The 75-minute show comprises 18 segments and features more than 70 performers, ranging in age from 6 to 40-something. The $15 tickets are available at the door and on the Performance Dance Centre’s website.

McCutcheon called it an honor to reach this moment.

“When you’re training in an art like this, it’s so important to be able to have a place to perform and have people respect what you’re doing,” she told the L-E. “It’s wonderful to come into the studio to practice and learn, but, for so many of us, when the real love comes in is when we’re on stage, performing in front of an audience and getting to show off our craft. It just makes me happy that we’re able to provide that for so many people.”

Paris added, “It’s really cool to offer something that is new to Columbus. … It’s been neat to see the closeness of the community that Courtney is building.”

How she became an aerial arts instructor

McCutcheon has been performing aerial arts for 16 years and teaching it for 13. She was a gymnast during her childhood. As a teenager, she attended a Cirque du Soleil show in Las Vegas. Her reaction: “I just felt this joy, like, ‘Oh, this is what I want to do in life.’”

When she returned home, McCutcheon couldn’t find a place in Columbus to learn aerial arts. So she convinced her parents to buy her an aerial arts kit to hang the silks from her bedroom ceiling and teach herself. She did aerial arts as her senior project at Columbus High School, where she graduated in 2009.

Aerial arts instructor Courtney McCutcheon works with a student Wednesday afternoon at Performance Dance Centre in Columbus, Georgia. 05/22/2024
Aerial arts instructor Courtney McCutcheon works with a student Wednesday afternoon at Performance Dance Centre in Columbus, Georgia. 05/22/2024

Paris appreciates McCutcheon’s patient approach to her students.

“She teaches confidence,” Paris said. “She has these girls who come in nervous and come out brave. . . . We have some who start out real scared to do the drops and the rolls. My daughter was one of them. It took Courtney’s encouragement and showing her to break through that barrier.”

Beginners don’t need natural strength or flexibility to do aerial arts, McCutcheon said.

“There’s something in aerial for everyone,” she said.

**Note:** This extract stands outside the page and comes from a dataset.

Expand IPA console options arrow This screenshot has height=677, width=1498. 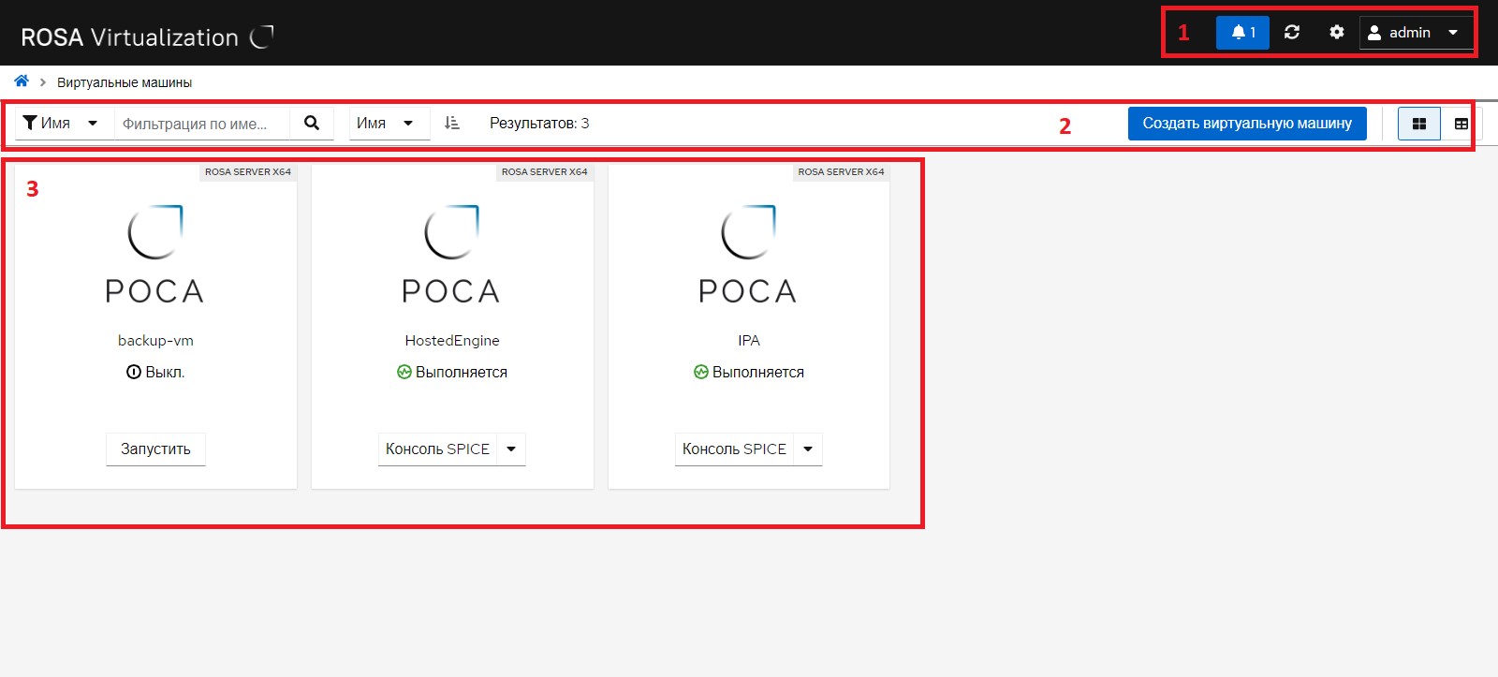point(808,449)
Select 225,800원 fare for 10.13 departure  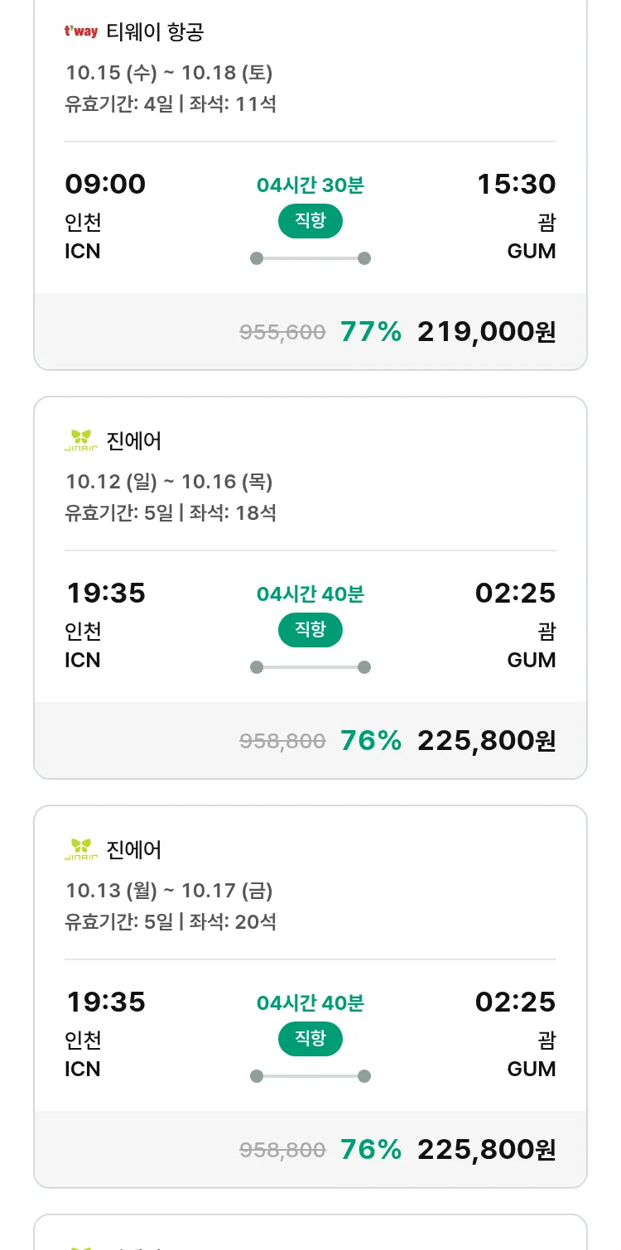(486, 1150)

Such as two of her students, 9-year-old Ivey Johnson, a rising fourth-grader at North Columbus Elementary School, and 10-year-old Asher Melton, a rising fifth-grader at Brookstone School.

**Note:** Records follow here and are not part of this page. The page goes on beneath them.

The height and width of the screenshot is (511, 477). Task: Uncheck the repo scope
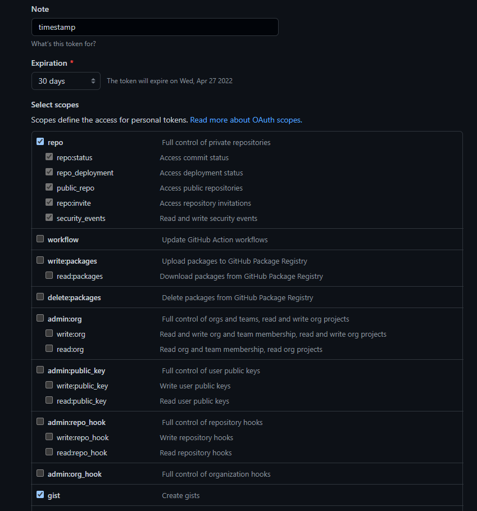[x=40, y=141]
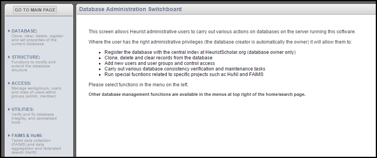The width and height of the screenshot is (377, 158).
Task: Click the HeuristScholar.org text in list
Action: 226,52
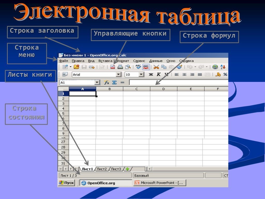Click the Spellcheck ABC checkmark icon
The image size is (265, 199).
138,67
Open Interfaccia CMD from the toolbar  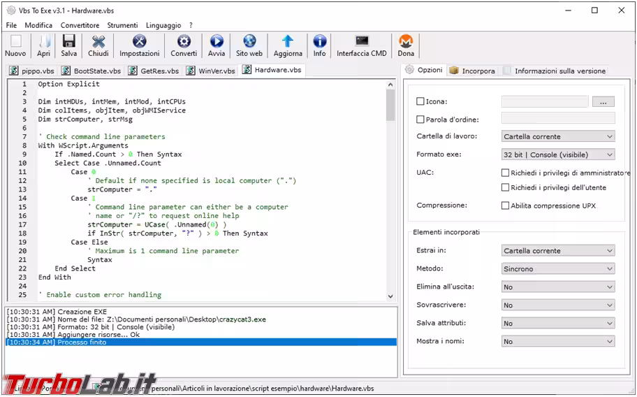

“I feel like I’m flying and free”

This is Ivey’s second year taking aerial arts lessons, inspired by the Cirque du Soleil show she saw at Disney World.

“I liked the costumes and how they acted in it,” she told the L-E. “It was just very cool to see. … I want to be in Cirque du Soleil. I wanted to start somewhere, so I started here.”

Asher has been doing aerial arts for 1½ years, compelled to try after watching videos on YouTube.

“I’m bendy,” she told the L-E, “and I love contortion things.”

Asher Melton, 10, a student at Performance Dance Center in Columbus rehearse for an upcoming performance at the Springer Opera House in Columbus, Georgia. 05/22/2024
Asher Melton, 10, a student at Performance Dance Center in Columbus rehearse for an upcoming performance at the Springer Opera House in Columbus, Georgia. 05/22/2024

Asher enjoys the aerial arts “environment and how it feels to be in the silks. I feel like I’m flying and free, like I’m suspended in the air.”

When she practices and performs aerial arts, Ivey said, “I feel joy. … You get to express your feelings. … It makes me feel one day I might be able to do this on a big stage in Vegas.”

Asher Melton, 10, a student at Performance Dance Center in Columbus rehearse for an upcoming performance at the Springer Opera House in Columbus, Georgia. 05/22/2024
Asher Melton, 10, a student at Performance Dance Center in Columbus rehearse for an upcoming performance at the Springer Opera House in Columbus, Georgia. 05/22/2024

For now, you can see Ivey, Ashey and their fellow students at the Springer in Columbus.

“I’m just super-excited to take this step and continue the growth of this program,” McCutcheon said. “I mean, I owe all this success of this to Carrie and her willingness to bring me in and see if this would work together — and it has worked wonderfully.”